Model-backed tokenizers such as `jieba/default`, `lindera/ipadic`, and `lindera/ko-dic` require tokenizer model files in Lance's language model home. Lance looks under the default platform data directory for `lance/language_models`, or you can set `LANCE_LANGUAGE_MODEL_HOME` to point to another model root. For example, `jieba/default` is resolved under `<model-home>/jieba/default/...`.

`language` is used by token filters, not by the base tokenizer. Stemming supports Arabic, Danish, Dutch, English, Finnish, French, German, Greek, Hungarian, Italian, Norwegian, Portuguese, Romanian, Russian, Spanish, Swedish, Tamil, and Turkish. Built-in stop-word removal supports Danish, Dutch, English, Finnish, French, German, Hungarian, Italian, Norwegian, Portuguese, Russian, Spanish, and Swedish. For other stemming languages, set `remove_stop_words=False` or pass `custom_stop_words`.

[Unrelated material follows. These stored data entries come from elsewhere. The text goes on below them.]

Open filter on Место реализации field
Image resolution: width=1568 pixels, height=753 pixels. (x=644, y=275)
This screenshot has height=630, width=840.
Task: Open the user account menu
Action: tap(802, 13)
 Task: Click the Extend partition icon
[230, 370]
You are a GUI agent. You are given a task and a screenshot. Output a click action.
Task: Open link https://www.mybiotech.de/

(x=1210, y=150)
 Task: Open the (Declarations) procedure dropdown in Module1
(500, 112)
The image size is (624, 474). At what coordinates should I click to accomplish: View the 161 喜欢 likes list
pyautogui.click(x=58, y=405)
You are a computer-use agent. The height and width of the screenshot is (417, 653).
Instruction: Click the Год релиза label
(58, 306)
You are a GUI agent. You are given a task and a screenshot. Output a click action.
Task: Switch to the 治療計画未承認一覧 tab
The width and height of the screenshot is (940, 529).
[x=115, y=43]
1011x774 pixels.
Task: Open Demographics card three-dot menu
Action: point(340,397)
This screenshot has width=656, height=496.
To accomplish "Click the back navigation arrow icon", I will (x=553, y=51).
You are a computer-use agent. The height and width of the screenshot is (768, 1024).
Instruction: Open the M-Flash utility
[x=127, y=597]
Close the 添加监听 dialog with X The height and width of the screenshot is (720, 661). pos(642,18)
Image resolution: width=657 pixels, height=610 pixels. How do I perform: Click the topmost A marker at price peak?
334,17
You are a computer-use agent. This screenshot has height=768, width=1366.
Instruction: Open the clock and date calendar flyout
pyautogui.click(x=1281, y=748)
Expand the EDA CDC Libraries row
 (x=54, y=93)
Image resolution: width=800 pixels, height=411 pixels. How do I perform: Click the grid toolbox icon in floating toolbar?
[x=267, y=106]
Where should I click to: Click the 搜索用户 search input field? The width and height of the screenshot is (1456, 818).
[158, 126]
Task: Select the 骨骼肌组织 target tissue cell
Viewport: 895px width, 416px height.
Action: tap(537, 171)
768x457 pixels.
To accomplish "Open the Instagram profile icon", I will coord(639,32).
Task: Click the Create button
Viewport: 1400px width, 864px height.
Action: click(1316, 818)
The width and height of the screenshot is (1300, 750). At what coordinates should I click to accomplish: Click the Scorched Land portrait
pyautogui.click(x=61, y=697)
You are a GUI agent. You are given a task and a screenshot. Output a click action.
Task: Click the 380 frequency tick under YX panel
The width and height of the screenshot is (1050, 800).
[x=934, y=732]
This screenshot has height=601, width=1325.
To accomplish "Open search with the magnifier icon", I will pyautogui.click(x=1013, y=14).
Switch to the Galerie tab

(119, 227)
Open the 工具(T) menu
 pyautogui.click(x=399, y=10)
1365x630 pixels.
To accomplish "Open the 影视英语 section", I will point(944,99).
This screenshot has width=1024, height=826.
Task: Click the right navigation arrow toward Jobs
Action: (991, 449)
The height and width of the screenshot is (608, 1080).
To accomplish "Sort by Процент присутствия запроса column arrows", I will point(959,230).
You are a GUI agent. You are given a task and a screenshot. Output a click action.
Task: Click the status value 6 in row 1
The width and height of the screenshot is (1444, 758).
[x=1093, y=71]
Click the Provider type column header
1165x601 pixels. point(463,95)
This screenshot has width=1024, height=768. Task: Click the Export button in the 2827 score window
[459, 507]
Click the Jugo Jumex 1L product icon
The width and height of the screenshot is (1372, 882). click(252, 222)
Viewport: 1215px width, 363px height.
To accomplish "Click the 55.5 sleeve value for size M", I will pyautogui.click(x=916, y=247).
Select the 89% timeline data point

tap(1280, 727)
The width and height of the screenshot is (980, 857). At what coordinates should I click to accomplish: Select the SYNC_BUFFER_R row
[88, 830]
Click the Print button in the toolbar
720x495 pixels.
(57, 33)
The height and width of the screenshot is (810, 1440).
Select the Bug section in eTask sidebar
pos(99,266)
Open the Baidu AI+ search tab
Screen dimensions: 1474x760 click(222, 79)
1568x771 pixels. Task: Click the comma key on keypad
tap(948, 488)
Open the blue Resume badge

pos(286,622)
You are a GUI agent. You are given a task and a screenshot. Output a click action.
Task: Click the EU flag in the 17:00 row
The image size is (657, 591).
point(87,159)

### Phrase Query Configuration

Enable phrase queries by setting:

| Parameter           | Required Value | Purpose                                       |
| :------------------ | :------------- | :-------------------------------------------- |
| `with_position`     | `True`         | Track token positions for phrase matching     |
| `remove_stop_words` | `False`        | Preserve stop words for exact phrase matching |

## Indexing nested string fields

You can build an FTS index on a string field inside a struct by passing its full dotted path, like `nested.text`. The same path is used when you query the index through `fts_columns`, and the indexed column is reported back as the full path from `list_indices()`.

```python theme={"theme":{"light":"vitesse-light","dark":"catppuccin-mocha"}}
# Schema: pa.struct([pa.field("text", pa.string())]) stored under the `nested` column.
table.create_fts_index("nested.text")

results = (
    table.search("puppy", query_type="fts", fts_columns="nested.text")
    .limit(5)
    .to_list()
)
```

<Note>
  Use the canonical Lance path: dot-separate each struct field from root to leaf (for example, `metadata.author.name`). The same convention applies to scalar and vector indexes.
</Note>